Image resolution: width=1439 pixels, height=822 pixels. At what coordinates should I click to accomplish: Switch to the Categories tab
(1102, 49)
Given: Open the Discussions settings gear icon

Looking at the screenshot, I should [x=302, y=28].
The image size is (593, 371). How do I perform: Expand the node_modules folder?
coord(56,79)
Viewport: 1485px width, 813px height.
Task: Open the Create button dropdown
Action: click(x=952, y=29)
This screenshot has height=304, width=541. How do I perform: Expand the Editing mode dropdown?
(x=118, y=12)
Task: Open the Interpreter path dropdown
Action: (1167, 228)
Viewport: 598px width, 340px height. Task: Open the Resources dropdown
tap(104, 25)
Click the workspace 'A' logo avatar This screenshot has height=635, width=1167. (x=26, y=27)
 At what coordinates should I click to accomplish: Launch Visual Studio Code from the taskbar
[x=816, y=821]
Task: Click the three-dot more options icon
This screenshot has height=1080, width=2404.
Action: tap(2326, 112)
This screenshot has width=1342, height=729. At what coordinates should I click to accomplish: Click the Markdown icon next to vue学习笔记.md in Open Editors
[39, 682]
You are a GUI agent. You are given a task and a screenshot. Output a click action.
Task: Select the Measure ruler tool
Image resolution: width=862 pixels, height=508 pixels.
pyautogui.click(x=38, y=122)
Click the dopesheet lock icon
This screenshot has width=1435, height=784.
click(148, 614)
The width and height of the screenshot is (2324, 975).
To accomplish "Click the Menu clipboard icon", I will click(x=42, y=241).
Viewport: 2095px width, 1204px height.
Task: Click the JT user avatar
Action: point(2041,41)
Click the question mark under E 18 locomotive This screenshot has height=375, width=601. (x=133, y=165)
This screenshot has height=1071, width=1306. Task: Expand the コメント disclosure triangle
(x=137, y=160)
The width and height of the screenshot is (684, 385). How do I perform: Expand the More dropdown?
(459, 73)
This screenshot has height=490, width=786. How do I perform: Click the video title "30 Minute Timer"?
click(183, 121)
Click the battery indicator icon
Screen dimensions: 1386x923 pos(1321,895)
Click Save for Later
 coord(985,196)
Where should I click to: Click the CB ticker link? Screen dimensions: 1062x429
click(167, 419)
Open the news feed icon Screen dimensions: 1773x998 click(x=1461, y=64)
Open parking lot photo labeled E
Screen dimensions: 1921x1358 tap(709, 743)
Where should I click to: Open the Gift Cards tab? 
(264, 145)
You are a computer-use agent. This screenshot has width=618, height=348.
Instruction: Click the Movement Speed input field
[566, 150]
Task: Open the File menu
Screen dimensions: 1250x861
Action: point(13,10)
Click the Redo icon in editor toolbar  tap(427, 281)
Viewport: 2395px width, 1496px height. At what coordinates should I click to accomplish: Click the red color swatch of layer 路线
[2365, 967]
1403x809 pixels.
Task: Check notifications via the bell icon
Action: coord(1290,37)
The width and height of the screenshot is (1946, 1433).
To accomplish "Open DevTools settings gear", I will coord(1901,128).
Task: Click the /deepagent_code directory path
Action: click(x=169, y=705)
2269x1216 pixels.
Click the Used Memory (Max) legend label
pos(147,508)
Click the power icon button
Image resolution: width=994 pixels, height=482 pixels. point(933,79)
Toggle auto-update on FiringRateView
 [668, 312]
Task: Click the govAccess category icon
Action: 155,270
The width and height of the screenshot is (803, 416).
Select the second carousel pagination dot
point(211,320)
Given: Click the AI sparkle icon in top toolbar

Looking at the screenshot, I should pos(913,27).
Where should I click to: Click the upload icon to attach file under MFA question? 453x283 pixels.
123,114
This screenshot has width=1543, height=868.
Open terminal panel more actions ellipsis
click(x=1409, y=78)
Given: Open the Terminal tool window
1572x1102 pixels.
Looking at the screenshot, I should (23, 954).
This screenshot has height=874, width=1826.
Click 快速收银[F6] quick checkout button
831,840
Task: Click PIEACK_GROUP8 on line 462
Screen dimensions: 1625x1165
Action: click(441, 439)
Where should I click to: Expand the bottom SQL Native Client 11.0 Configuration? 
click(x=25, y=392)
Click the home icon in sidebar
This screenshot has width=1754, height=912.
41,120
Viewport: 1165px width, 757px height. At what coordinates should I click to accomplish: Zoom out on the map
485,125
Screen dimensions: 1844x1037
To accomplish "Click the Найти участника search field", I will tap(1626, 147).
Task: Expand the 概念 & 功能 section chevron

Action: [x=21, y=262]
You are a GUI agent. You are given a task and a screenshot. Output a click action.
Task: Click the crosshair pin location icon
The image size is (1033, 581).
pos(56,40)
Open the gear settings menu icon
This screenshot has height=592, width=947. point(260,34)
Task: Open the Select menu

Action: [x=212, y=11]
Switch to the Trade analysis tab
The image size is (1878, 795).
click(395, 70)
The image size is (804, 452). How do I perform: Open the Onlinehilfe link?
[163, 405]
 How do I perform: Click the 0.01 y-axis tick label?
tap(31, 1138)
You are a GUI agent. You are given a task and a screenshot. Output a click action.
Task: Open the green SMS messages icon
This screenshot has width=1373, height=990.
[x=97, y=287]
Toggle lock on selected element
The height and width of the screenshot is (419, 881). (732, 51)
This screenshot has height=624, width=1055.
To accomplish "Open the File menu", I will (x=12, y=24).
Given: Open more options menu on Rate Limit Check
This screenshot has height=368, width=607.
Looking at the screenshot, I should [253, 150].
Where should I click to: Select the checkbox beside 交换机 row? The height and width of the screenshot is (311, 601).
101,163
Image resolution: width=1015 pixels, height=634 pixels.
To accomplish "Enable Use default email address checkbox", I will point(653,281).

————

● Requirement
Print out the whole listing exactly as it appears.

● Result of the exercise
Image resolution: width=1439 pixels, height=822 pixels. At what coordinates should I click to accomplish: Switch to the Categories tab
(1102, 49)
Given: Open the Discussions settings gear icon

Looking at the screenshot, I should [x=302, y=28].
The image size is (593, 371). How do I perform: Expand the node_modules folder?
coord(56,79)
Viewport: 1485px width, 813px height.
Task: Open the Create button dropdown
Action: click(x=952, y=29)
This screenshot has height=304, width=541. How do I perform: Expand the Editing mode dropdown?
(x=118, y=12)
Task: Open the Interpreter path dropdown
Action: (1167, 228)
Viewport: 598px width, 340px height. Task: Open the Resources dropdown
tap(104, 25)
Click the workspace 'A' logo avatar This screenshot has height=635, width=1167. (x=26, y=27)
 At what coordinates should I click to accomplish: Launch Visual Studio Code from the taskbar
[x=816, y=821]
Task: Click the three-dot more options icon
This screenshot has height=1080, width=2404.
Action: tap(2326, 112)
This screenshot has width=1342, height=729. At what coordinates should I click to accomplish: Click the Markdown icon next to vue学习笔记.md in Open Editors
[39, 682]
You are a GUI agent. You are given a task and a screenshot. Output a click action.
Task: Select the Measure ruler tool
Image resolution: width=862 pixels, height=508 pixels.
pyautogui.click(x=38, y=122)
Click the dopesheet lock icon
This screenshot has width=1435, height=784.
click(148, 614)
The width and height of the screenshot is (2324, 975).
To accomplish "Click the Menu clipboard icon", I will click(x=42, y=241).
Viewport: 2095px width, 1204px height.
Task: Click the JT user avatar
Action: point(2041,41)
Click the question mark under E 18 locomotive This screenshot has height=375, width=601. (x=133, y=165)
This screenshot has height=1071, width=1306. Task: Expand the コメント disclosure triangle
(x=137, y=160)
The width and height of the screenshot is (684, 385). How do I perform: Expand the More dropdown?
(459, 73)
This screenshot has height=490, width=786. How do I perform: Click the video title "30 Minute Timer"?
click(183, 121)
Click the battery indicator icon
Screen dimensions: 1386x923 pos(1321,895)
Click Save for Later
 coord(985,196)
Where should I click to: Click the CB ticker link? Screen dimensions: 1062x429
click(167, 419)
Open the news feed icon Screen dimensions: 1773x998 click(x=1461, y=64)
Open parking lot photo labeled E
Screen dimensions: 1921x1358 tap(709, 743)
Where should I click to: Open the Gift Cards tab? 
(264, 145)
You are a computer-use agent. This screenshot has width=618, height=348.
Instruction: Click the Movement Speed input field
[566, 150]
Task: Open the File menu
Screen dimensions: 1250x861
Action: point(13,10)
Click the Redo icon in editor toolbar  tap(427, 281)
Viewport: 2395px width, 1496px height. At what coordinates should I click to accomplish: Click the red color swatch of layer 路线
[2365, 967]
1403x809 pixels.
Task: Check notifications via the bell icon
Action: coord(1290,37)
The width and height of the screenshot is (1946, 1433).
To accomplish "Open DevTools settings gear", I will coord(1901,128).
Task: Click the /deepagent_code directory path
Action: click(x=169, y=705)
2269x1216 pixels.
Click the Used Memory (Max) legend label
pos(147,508)
Click the power icon button
Image resolution: width=994 pixels, height=482 pixels. point(933,79)
Toggle auto-update on FiringRateView
 [668, 312]
Task: Click the govAccess category icon
Action: 155,270
The width and height of the screenshot is (803, 416).
Select the second carousel pagination dot
point(211,320)
Given: Click the AI sparkle icon in top toolbar

Looking at the screenshot, I should pos(913,27).
Where should I click to: Click the upload icon to attach file under MFA question? 453x283 pixels.
123,114
This screenshot has width=1543, height=868.
Open terminal panel more actions ellipsis
click(x=1409, y=78)
Given: Open the Terminal tool window
1572x1102 pixels.
Looking at the screenshot, I should (23, 954).
This screenshot has height=874, width=1826.
Click 快速收银[F6] quick checkout button
831,840
Task: Click PIEACK_GROUP8 on line 462
Screen dimensions: 1625x1165
Action: click(441, 439)
Where should I click to: Expand the bottom SQL Native Client 11.0 Configuration? 
click(x=25, y=392)
Click the home icon in sidebar
This screenshot has width=1754, height=912.
41,120
Viewport: 1165px width, 757px height. At what coordinates should I click to accomplish: Zoom out on the map
485,125
Screen dimensions: 1844x1037
To accomplish "Click the Найти участника search field", I will tap(1626, 147).
Task: Expand the 概念 & 功能 section chevron

Action: [x=21, y=262]
You are a GUI agent. You are given a task and a screenshot. Output a click action.
Task: Click the crosshair pin location icon
The image size is (1033, 581).
pos(56,40)
Open the gear settings menu icon
This screenshot has height=592, width=947. point(260,34)
Task: Open the Select menu

Action: [x=212, y=11]
Switch to the Trade analysis tab
The image size is (1878, 795).
click(395, 70)
The image size is (804, 452). How do I perform: Open the Onlinehilfe link?
[163, 405]
 How do I perform: Click the 0.01 y-axis tick label?
tap(31, 1138)
You are a GUI agent. You are given a task and a screenshot. Output a click action.
Task: Open the green SMS messages icon
This screenshot has width=1373, height=990.
[x=97, y=287]
Toggle lock on selected element
The height and width of the screenshot is (419, 881). (732, 51)
This screenshot has height=624, width=1055.
To accomplish "Open the File menu", I will (x=12, y=24).
Given: Open more options menu on Rate Limit Check
This screenshot has height=368, width=607.
Looking at the screenshot, I should [253, 150].
Where should I click to: Select the checkbox beside 交换机 row? The height and width of the screenshot is (311, 601).
101,163
Image resolution: width=1015 pixels, height=634 pixels.
To accomplish "Enable Use default email address checkbox", I will point(653,281).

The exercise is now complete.